[Collected data entries]
···
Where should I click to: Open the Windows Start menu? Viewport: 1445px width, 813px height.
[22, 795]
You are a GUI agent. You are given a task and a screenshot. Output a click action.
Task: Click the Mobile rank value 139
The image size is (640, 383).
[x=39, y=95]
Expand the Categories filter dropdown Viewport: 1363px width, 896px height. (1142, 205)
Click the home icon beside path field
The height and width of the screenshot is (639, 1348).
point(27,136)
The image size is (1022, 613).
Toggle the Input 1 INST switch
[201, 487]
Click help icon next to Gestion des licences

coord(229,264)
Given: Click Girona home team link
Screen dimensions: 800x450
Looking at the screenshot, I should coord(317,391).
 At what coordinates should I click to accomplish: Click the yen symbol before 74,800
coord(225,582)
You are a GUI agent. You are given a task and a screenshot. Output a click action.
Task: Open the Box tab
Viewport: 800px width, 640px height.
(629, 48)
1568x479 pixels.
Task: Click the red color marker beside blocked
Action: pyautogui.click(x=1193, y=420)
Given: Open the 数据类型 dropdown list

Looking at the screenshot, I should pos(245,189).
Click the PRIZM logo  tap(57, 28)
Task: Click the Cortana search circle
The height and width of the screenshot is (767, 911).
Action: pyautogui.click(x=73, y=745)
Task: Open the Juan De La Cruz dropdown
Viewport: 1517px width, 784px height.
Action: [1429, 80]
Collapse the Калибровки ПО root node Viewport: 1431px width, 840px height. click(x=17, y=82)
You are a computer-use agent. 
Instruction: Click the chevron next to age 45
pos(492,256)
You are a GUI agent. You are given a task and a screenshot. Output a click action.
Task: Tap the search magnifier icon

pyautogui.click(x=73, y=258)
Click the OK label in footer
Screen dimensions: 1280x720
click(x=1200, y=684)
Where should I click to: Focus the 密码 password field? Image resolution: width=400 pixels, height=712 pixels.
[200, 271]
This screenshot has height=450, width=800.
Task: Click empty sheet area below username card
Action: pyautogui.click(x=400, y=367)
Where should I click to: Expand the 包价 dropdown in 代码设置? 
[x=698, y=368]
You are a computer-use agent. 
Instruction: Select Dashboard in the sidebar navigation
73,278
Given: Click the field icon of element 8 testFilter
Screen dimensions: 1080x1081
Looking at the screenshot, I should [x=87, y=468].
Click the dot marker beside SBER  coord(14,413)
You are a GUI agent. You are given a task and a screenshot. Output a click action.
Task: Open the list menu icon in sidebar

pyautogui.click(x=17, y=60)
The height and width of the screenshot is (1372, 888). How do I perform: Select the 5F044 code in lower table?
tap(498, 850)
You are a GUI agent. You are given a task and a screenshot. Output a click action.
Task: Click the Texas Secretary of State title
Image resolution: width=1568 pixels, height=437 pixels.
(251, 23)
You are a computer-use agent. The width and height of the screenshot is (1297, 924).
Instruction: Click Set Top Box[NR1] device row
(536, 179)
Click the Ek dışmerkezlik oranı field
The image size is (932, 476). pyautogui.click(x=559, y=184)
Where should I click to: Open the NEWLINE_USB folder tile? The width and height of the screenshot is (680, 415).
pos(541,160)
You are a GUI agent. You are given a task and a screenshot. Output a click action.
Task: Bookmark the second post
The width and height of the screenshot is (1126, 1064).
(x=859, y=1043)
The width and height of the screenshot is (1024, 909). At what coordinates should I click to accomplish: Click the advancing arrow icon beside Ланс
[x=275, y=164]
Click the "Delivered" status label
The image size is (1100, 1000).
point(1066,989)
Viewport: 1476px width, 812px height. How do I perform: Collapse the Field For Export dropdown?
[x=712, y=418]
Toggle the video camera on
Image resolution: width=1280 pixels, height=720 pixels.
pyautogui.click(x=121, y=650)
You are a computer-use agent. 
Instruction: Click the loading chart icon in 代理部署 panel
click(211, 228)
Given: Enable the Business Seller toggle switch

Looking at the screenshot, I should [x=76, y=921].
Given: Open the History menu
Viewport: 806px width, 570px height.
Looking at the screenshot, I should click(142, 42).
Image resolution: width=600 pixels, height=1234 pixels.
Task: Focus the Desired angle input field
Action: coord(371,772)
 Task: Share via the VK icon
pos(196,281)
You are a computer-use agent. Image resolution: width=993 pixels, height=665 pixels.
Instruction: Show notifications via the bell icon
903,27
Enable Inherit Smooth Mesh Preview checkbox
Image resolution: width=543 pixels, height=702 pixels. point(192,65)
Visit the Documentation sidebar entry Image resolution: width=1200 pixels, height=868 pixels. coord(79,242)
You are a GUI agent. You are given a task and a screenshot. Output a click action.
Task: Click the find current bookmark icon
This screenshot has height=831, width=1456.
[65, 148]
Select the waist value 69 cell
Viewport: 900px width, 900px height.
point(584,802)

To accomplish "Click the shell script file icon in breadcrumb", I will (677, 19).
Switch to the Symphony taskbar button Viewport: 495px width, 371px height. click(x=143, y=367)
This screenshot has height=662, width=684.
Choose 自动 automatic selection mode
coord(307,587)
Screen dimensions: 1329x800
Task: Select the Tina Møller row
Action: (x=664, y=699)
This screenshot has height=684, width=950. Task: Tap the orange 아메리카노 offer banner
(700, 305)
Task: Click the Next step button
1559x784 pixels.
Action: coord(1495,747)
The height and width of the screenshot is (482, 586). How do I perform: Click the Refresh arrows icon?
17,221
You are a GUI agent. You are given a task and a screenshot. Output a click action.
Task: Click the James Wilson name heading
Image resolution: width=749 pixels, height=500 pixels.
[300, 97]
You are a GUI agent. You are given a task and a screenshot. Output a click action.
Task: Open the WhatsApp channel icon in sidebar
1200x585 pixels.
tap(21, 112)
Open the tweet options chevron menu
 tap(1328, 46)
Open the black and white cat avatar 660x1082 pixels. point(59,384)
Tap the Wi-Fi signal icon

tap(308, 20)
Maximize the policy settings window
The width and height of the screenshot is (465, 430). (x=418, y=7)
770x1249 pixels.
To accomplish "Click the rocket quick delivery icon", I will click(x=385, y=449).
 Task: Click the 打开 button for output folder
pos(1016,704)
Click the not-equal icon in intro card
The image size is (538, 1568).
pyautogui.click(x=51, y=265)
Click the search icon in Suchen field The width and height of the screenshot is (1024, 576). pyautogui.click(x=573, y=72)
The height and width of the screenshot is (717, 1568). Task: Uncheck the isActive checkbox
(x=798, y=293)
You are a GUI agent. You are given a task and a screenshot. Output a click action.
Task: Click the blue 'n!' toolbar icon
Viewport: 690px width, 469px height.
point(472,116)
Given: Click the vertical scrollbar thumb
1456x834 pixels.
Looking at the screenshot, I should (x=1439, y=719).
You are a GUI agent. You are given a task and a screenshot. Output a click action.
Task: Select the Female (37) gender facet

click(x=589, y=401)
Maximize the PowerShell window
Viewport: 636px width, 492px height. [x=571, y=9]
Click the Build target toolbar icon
···
● What the task requires
Pull every line containing "toolbar" out of the records.

● Your response
Task: Click the blue 'n!' toolbar icon
Click the Build target toolbar icon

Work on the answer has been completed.